La salle était enfumée, on n’y sentait pas que l’odeur du tabac ; ça le ramenait bien des années en arrière. Pas mal de jeunes timbrés qui déliraient, quelques autres qui en un autre temps auraient été anars, maos spontex ou trotsks, pour une fois pas de gamins qui planquaient leur visage achnéen sous un masque d’anonimus. Aujourd’hui ils faisaient musée Grévin de la révolution. Par jeu il avait pris la parole, se rappelant ses années libertaires.

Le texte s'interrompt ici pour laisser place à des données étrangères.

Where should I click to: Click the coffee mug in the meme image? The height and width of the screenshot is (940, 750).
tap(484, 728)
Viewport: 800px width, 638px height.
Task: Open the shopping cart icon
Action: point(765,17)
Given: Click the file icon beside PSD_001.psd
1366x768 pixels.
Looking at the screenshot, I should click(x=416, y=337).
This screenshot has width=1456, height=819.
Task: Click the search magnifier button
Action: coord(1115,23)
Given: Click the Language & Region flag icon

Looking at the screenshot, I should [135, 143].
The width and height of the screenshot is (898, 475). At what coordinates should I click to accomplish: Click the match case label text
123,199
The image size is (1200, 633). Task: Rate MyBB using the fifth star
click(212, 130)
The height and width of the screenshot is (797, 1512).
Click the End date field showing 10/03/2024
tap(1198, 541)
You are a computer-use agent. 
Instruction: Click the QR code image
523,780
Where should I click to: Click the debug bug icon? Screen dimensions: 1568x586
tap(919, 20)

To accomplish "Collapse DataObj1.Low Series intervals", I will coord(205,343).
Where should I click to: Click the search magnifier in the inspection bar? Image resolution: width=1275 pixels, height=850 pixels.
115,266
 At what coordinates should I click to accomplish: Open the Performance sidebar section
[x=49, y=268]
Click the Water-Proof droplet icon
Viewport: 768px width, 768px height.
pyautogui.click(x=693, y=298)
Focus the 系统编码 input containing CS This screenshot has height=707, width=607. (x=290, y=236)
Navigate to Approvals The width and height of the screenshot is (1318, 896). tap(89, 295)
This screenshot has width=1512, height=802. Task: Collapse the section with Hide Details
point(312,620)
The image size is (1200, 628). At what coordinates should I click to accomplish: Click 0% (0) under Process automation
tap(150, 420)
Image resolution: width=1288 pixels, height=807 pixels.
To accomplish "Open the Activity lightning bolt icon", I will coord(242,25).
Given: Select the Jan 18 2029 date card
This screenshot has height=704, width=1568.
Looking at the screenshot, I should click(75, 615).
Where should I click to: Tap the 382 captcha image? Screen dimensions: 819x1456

— Je vais vous donner une raison très simple de montrer la légitimité de notre lutte.

La majorité fut surprise de devoir justifier celle-ci mais tous écoutèrent.

— La plupart de ceux qui sont ici prennent le RER matin et soir : j’ai calculé le temps perdu lors de chaque problème. La ligne D compte cinq cent cinquante mille voyageurs par jour. Un incident retarde le trajet d’environ une heure et demie soit approximativement huit cent mille heures volées aux usagés !

— Et alors ?

— Une vie humaine moyenne dure de l’ordre de sept cent mille heures : à chaque incident ils bousillent l’équivalent d’une vie.

— C’est tout ?

— Je vous laisse tirer les conclusions.

— Camarade, merci pour ton intervention mais ici on est dans le concret pas dans les élucubrations !

Il resta encore quelques instants, se retrouva avec une cigarette artisanale sous le nez, aspira une bouffée au goût curieux, la tendit à sa voisine, une baba anachronique.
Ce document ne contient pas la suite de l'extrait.